Todavía contrariado, deambulé por las calles empedradas del casco viejo en busca del hotel donde pretendía alojarme, sin poder dejar de pensar en aquella extraña limosna. Por la noche, cuando conseguí quedarme dormido, la escena vivida en el Mercado Central regresó con una nitidez inquietante. Mi curiosidad se había vuelto una obsesión. Era un estúpido, pero no podía evitarlo.
Me levanté temprano a la mañana siguiente. Era domingo y mi vuelo a Estocolmo salía a primera hora de la tarde. Tenía tiempo apenas para dar un paseo por el barrio Art Noveau y comprar algunos souvenirs en los desalmados puestos del centro. Crucé Brivibas Bulvaris para ingresar en el casco antiguo, pero algo me hizo detenerme. Tenía que volver al Centraltirgus. Necesitaba hacerlo y aún estaba a tiempo. La idea me pareció absurda, pero cuando quise darme cuenta ya me encontraba dejando atrás Pilsetas Kanals y enfilando la entrada del mercado.
En la misma sucia esquina sobre el Daugava, en el margen derecho de la estación de autobuses, volví a encontrarme con ella. Llevaba puesto el mismo gorro rojo que el día anterior y se adivinaba por sus gestos que acababa de llegar. Me alejé algunos metros para poder observarla sin que pudiera llegar a sentirse violentada. Desde mi silencioso puesto de observación pude ver cómo la mujer se sentaba, no sin dificultad, y extraía de uno de sus bolsillos el pequeño plato de porcelana. Me aproximé titubeante para tratar de entablar algún tipo de conversación gestual con ella, pero cuando me encontraba a solo un palmo de distancia, un brusco movimiento me disuadió. La mujer inspeccionó el interior del otro bolsillo de la chaqueta y sacó cuidadosamente una concha de caracol, que situó sobre el plato todavía vacío. Después volvió a sumirse en su particular estado de abstracción. Quinientas sesenta y cuatro, quinientas sesenta y cinco, quinientas sesenta y seis.

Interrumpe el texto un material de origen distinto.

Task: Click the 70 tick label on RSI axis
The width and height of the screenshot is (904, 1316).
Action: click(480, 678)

Entré de nuevo en el mercado por la puerta principal, consciente de que el tiempo ya no me alcanzaría para llegar al centro, pero todo me resultó esta vez vacío e impostado allí dentro, de manera que decidí marcharme sin comprar nada. En la calle había comenzado a llover de nuevo y los tenderos se obstinaban en cubrir con aparatosos vestidos de plástico los hombros desnudos de sus maniquíes. No tardé demasiado en vislumbrar la silueta de la anciana, sentada en la misma postura, rígida, flotando casi sobre las aguas del Daugava.

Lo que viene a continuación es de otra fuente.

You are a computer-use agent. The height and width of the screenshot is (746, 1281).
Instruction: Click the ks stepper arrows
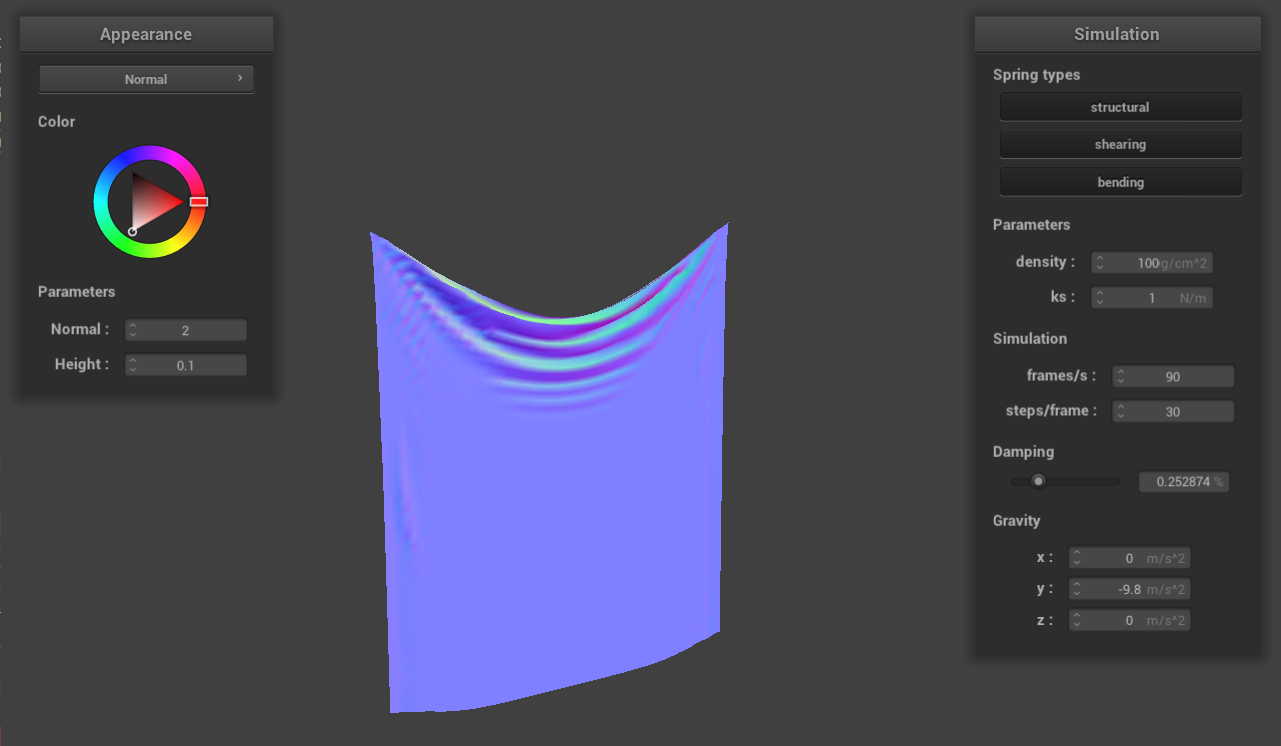[1099, 298]
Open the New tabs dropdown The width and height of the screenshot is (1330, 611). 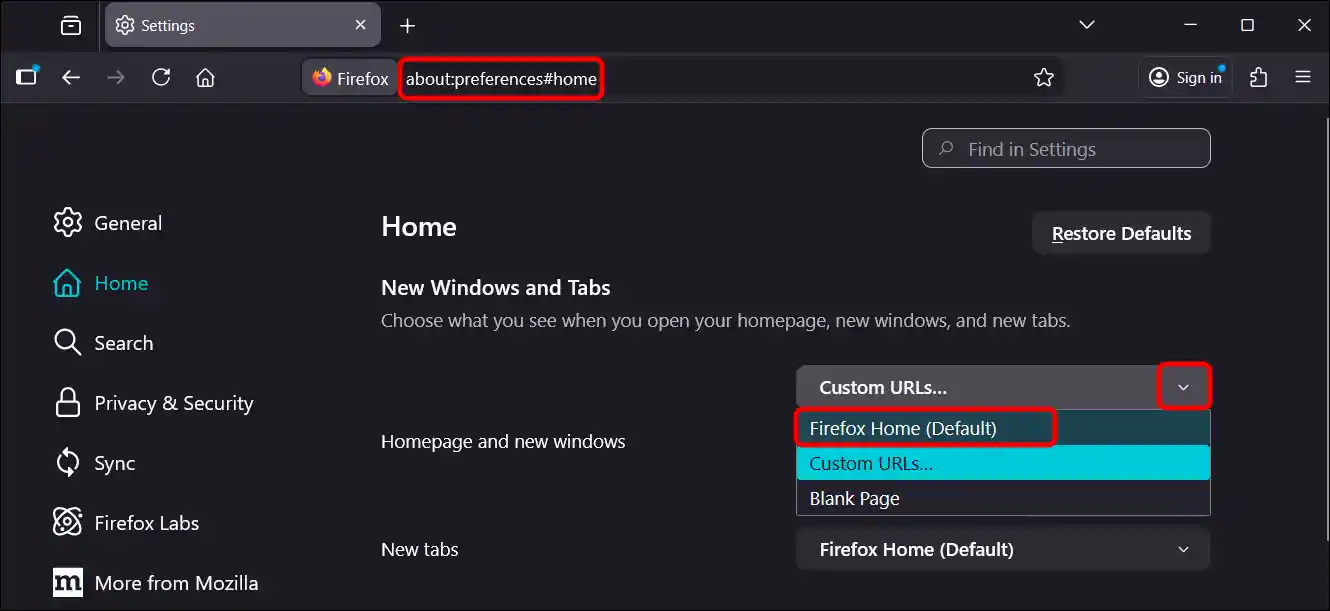pyautogui.click(x=1002, y=548)
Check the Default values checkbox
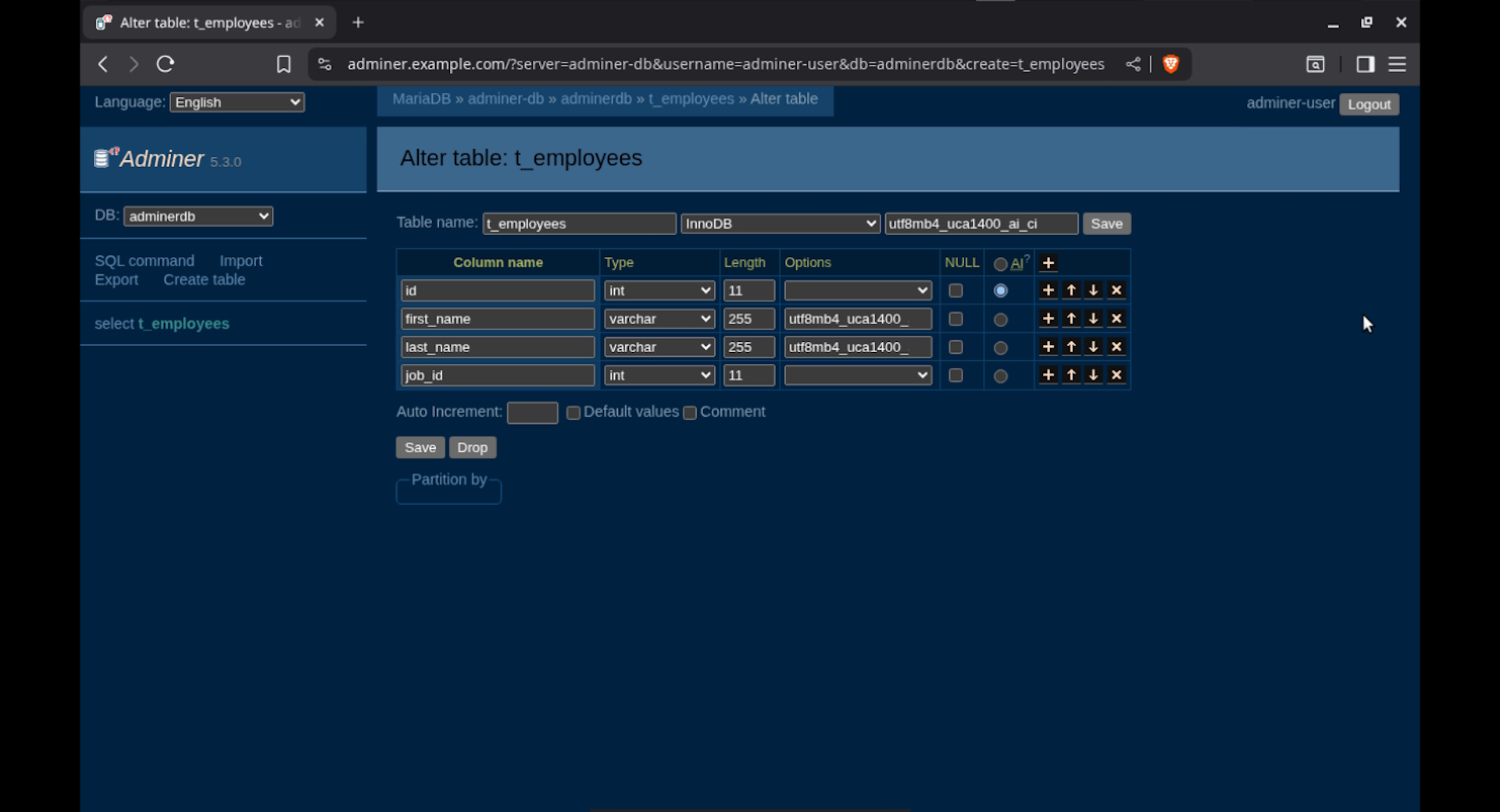The width and height of the screenshot is (1500, 812). pyautogui.click(x=573, y=413)
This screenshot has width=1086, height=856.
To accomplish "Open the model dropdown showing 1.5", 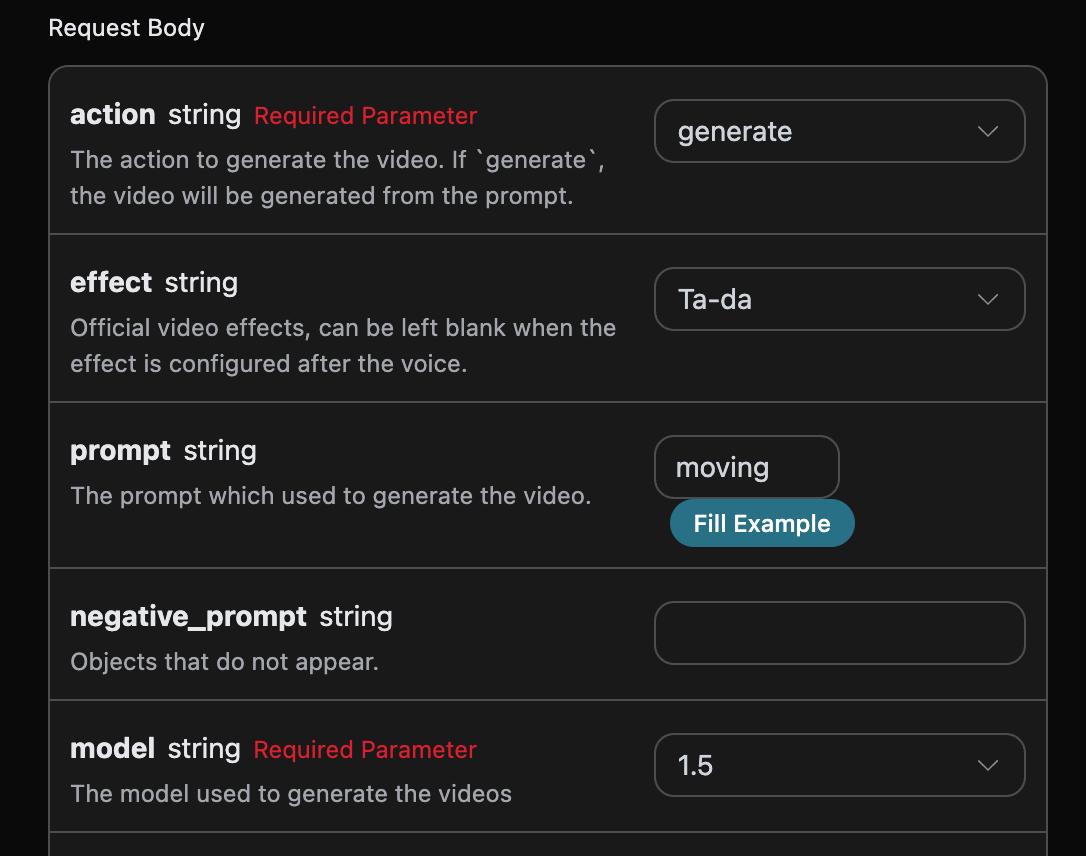I will click(x=820, y=765).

Me aproximé y me detuve a su derecha, convencido de que esta vez me reconocería, pero ni siquiera me miró. Setecientas cuarenta y seis, setecientas cuarenta y siete. Me agaché para decirle adiós -adiós y perdón, pero sobre todo adiós- y tampoco obtuve respuesta. En el plato de porcelana de las limosnas había una moneda y cuatro caracoles.